> [Extract]

One down…

So I need to make something like twenty slats for the new project. About 30″ long, about three-eighths of an inch thick, or roughly 750x10mm – in actual fact the measurements are specifically “from the top of the drawer box to the height of the mattress plus enough height so a six-month-old couldn’t reach up, grab the top and haul themselves out of the cot”, so metric vs imperial isn’t even all that useful, but such is the way of things if you make stuff to fit I guess. The average length of a six-month-old from toes to shoulders is around 44cm-ish btw, though that’s for the average and it varies by several cm in both directions – there are charts for this sort of thing but they’re not hugely useful, because they don’t have a chart of how high an obstacle determinedly self-destructive newborns can get over. I’m going for around 30cm/1′ from the top of the mattress, which gives me a slat length of around 28″ish when finished, so 30″ is a decent rough cut length.

Anyway

The plan for last weekend was to make one slat, which would almost be sacrificial as I’d be testing the process along the way, building jigs and figuring out what worked and what didn’t. So the starting point was a 30″ long, 8″ wide, 1″ thick board of nice ash.

2016-09-21-14-06-40aIt’s that short wide one at the top of the pile nearest the camera there. And that saw is where I started with the resawing. Japanese saws are fantastic at cutting through thin material or crosscutting – it whipped through those boards in that photo in nothing flat. But resawing is a pig of a job, you’re effectively cutting through thirty inches of eight-inch-thick board (which just happens to be an inch wide). It took all of Friday evening and half of Saturday morning to do that. And half-way through I switched from the Japanese saw to a western rip saw (I think it’s an old Disston, but it’s second-hand and the plate etch is long gone). I stopped to run a saw file over the teeth a few times as well before I started.

> [Written instruction] Write the rest of the post on resawing ash for crib slats, continuing after its final sentence. The material that comes next was taken from a different source and has no connection to the text above.

> [Data lines]
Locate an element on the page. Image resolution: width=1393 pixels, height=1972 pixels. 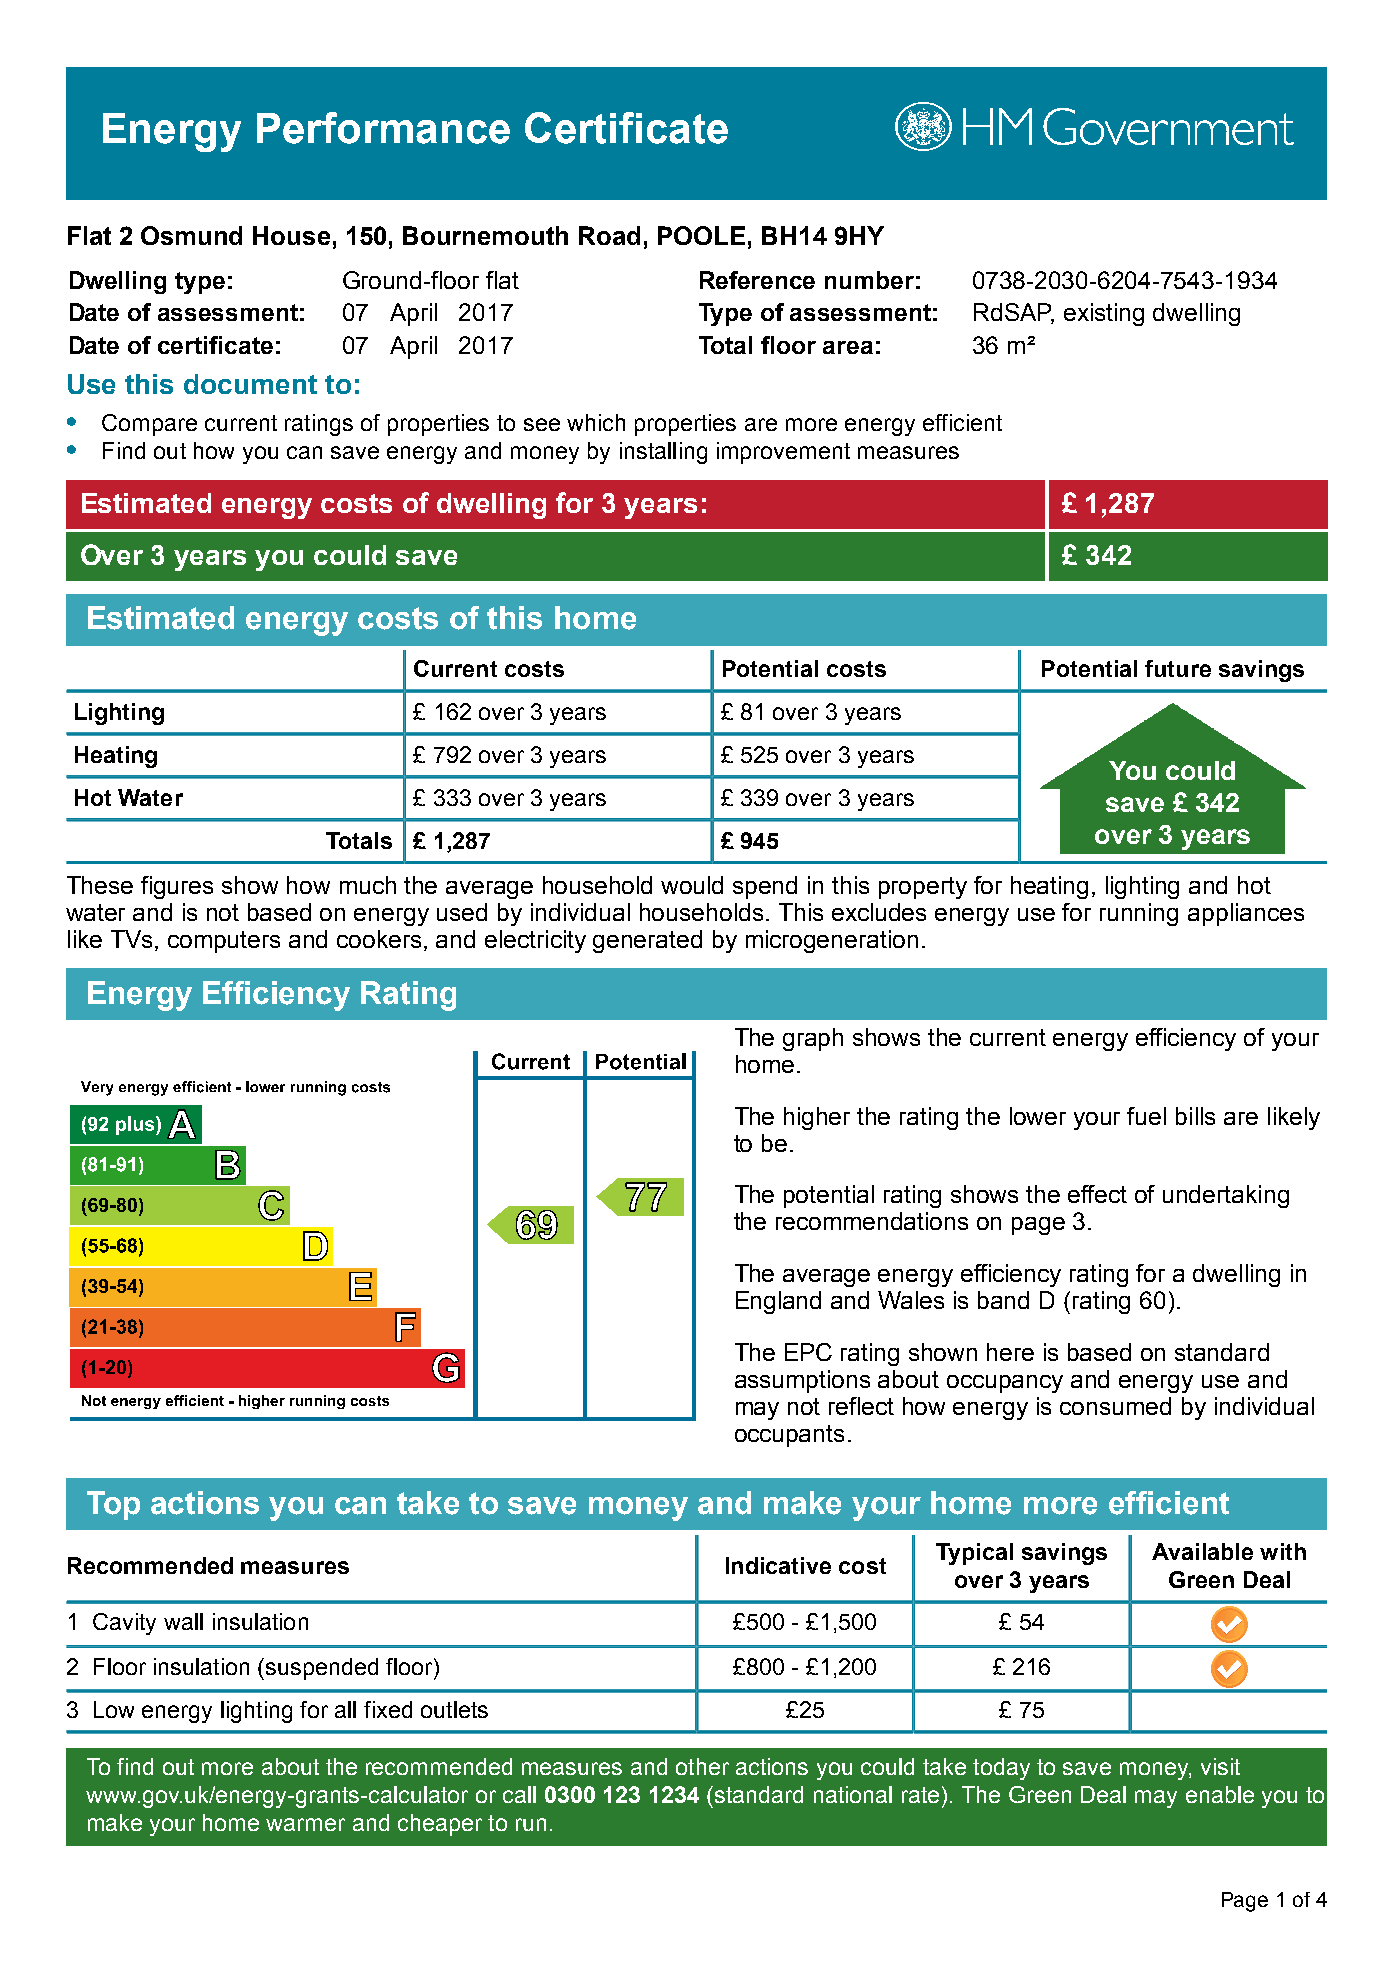
would is located at coordinates (692, 885).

> [Right answer]
And no, the western saw wasn’t better. In fact, it was terrible, but that’s because the plate had a bow in it that I didn’t notice at the start. I need to straighten that thing out before trying it again. The next board I resaw, I’m going to rip to 2″ wide lengths first, then resaw each of those. It’s more cutting, but I figure resawing a 2″ wide board will be easier than an 8″ wide one. I may even take photos – this time I was too busy sweating and swearing at the Disston. But eventually I got the board split, and the half resawn by the ryoba was nice and relatively clean; but the half done by the Disston was a messy disaster. Instead of two almost-half-inch boards, I had one that was just over ⅜” thick and one just over the half-inch mark. Lots of planing needed, so I will probably get four or five slats out of that board at most instead of the maximum possible of eight. I have two 30″ lengths cut and a 34″, and two more I can get out of the other 5′ long ash board I have, that gives me a maximum of forty slats I could make. The design says twenty are needed, but I want some room for wastage. The ash I have is set aside just for slats for right now; anything left over can get used for other things (I might make it into the drawer if I had enough). The frame is walnut, I have more than I need for that, and I have some poplar for the drawer, so I have enough material. The real risk is that I’m running low on swear words to use on the saw in the process and I might wind up repeating myself.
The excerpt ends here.